To do -
#1 Translate this sentence from the commentary on the Burns/Marsalis jazz film into Spanish: "It does seem to be helping jazz record sales, though."
#2 Carry the commentary on the Burns/Marsalis jazz film forward from its final sentence.

* begin Source text *

I identified the Sound REcordings Archives at Bowling Green State University as the largest archive of popular music at any university and where important jazz collections are held.
I emphasized the vitality of traditional jazz today with about 500 bands playing and about 100 festivals nationally, and urged that this be an important topic in his film.
All I got was a memo from an assistant, saying thanks and we'll be in touch. Never happened. As all know, Wild Bill Davison was not included nor any of the trad-dixie-swing-mainstream jazz since 1940 or so. The BGSU archives are not listed as a source, even though he was in B.G. Hell, the film didn't even include Stan Kenton, who got me hooked on jazz when I was about 11. I was a Big Band Era kid and loved to dance, then learned about traditional jazz in the early 1950s. I'm broadminded - headed a jazz society in Evansville and even did a concert that paired the Kenton Orchestra with the Dukes of Dixieland!!
The list of omissions from the Burns/Marsalis film is huge, of course (not even Eubie Blake or the Preservation Hall band, or Red Norvo, Turk Murphy, Charlie Byrd, and on and on), and reviewers nationally have pointed out its many since of omission and perspective. It does seem to be helping jazz record sales, though. One neat parody has all-knowing, self-promoting Wynton in a previous incarnation as Buddy Bolden. But I guess he never heard of Louis Moreau Gottschalk, or even about the improvising skills of Mozart. Oh, well, enough of this.
But there is some good news about a further oppotunity for people to see trad bands on video. George Mills of Heritage Music on Video in St. Louis has sent about 150 of its videos made at jazz festivals around the country to four archives -- The SRA headed by Bill Schurk at Bowling Green State Univ., Marr archives headed by Chuck Haddix at U.Missouri, Kansas City, Hogan archives at Tulane, headed by Bruce Raeburn in New Orleans, and to Dave Robinson in Virginia for his Traditional Jazz Educators Network.

* end Source text *
* begin Provided data *

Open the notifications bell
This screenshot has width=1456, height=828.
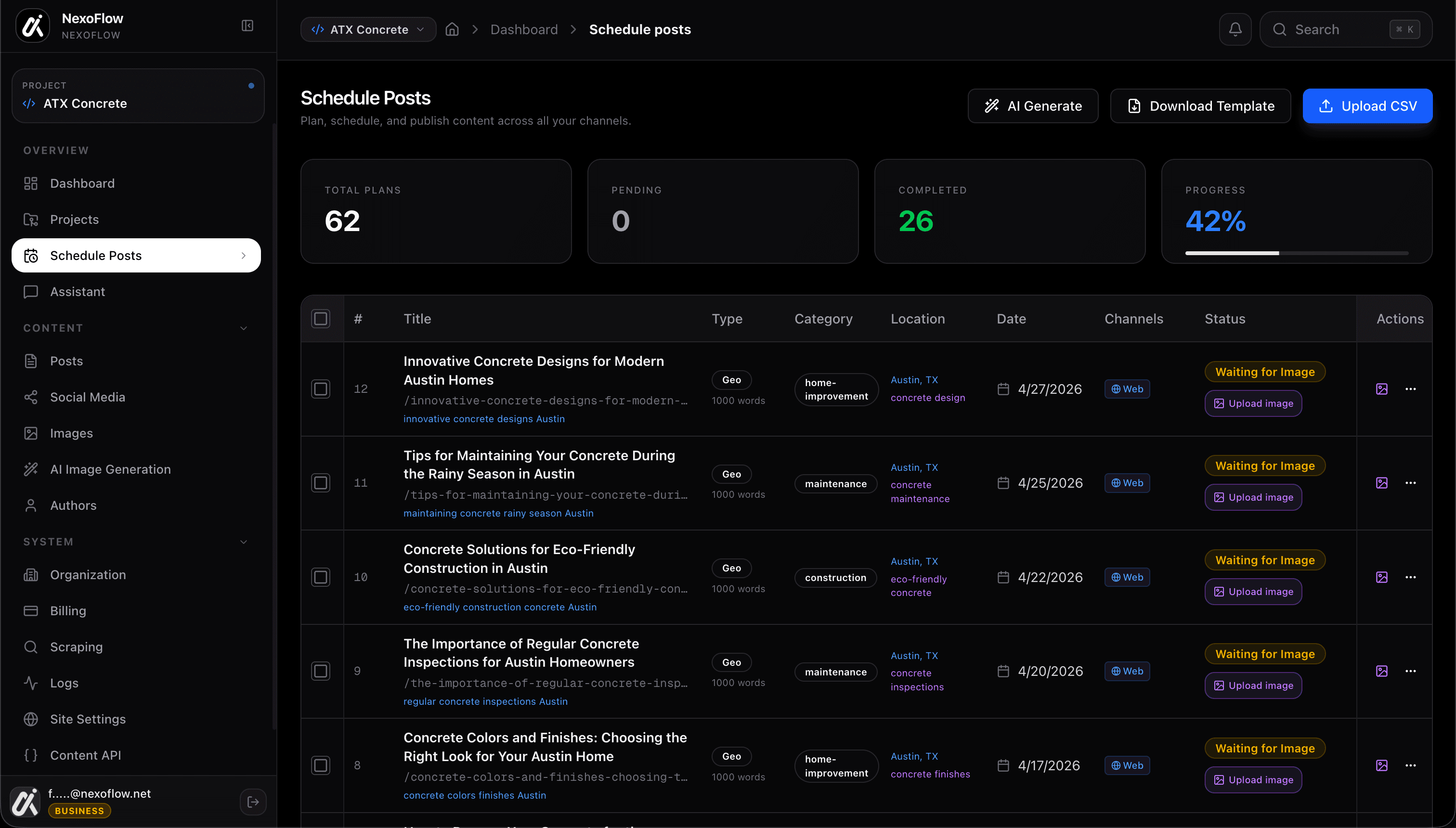tap(1234, 29)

* end Provided data *

Answer set -
#1 Sin embargo, sí parece estar ayudando a las ventas de discos de jazz.

#2
Thanks to George and his partner Ed Peters at Heritage for these major donations. They're cleaning out the inventory, now that HMV isn't doing any more jazz video. (Lost money on that, but did it for the love of jazz and to preserve it.) These collections can now be more available to the public, and I'm writing all four archives to suggest some uses and promotions, and will write an article on the subject for The Mississippi Rag. So, besides the Riverwalk programs (and thanks to Don Mopsick for his reply to my earlier posting) and Sacramento TV series I mentioned, here's another great effort to get proper credit for the field Burns & Marsalis disdained to cover.
Sorry for sloppy construction here. I don't write well at this computer, and haven't learned how to scan and send material written at my main machine (a wonderful 15-year-old Tandy 1000 with WordPerfect) that still works very well.
It's nice to be able to air our views on this board, since the RAG could never handle all the letters in its limited space. By the way, Leslie tells me that PBS cut off its link to the RAG website, after criticisms of the film.
It just shouldn't have been called "JAZZ," because it doesn't come close to covering the field. I've been a journalist for 50 years, and if I did something so inaccurate and prejudicial, I'd have been fired the next day.!! Bye now.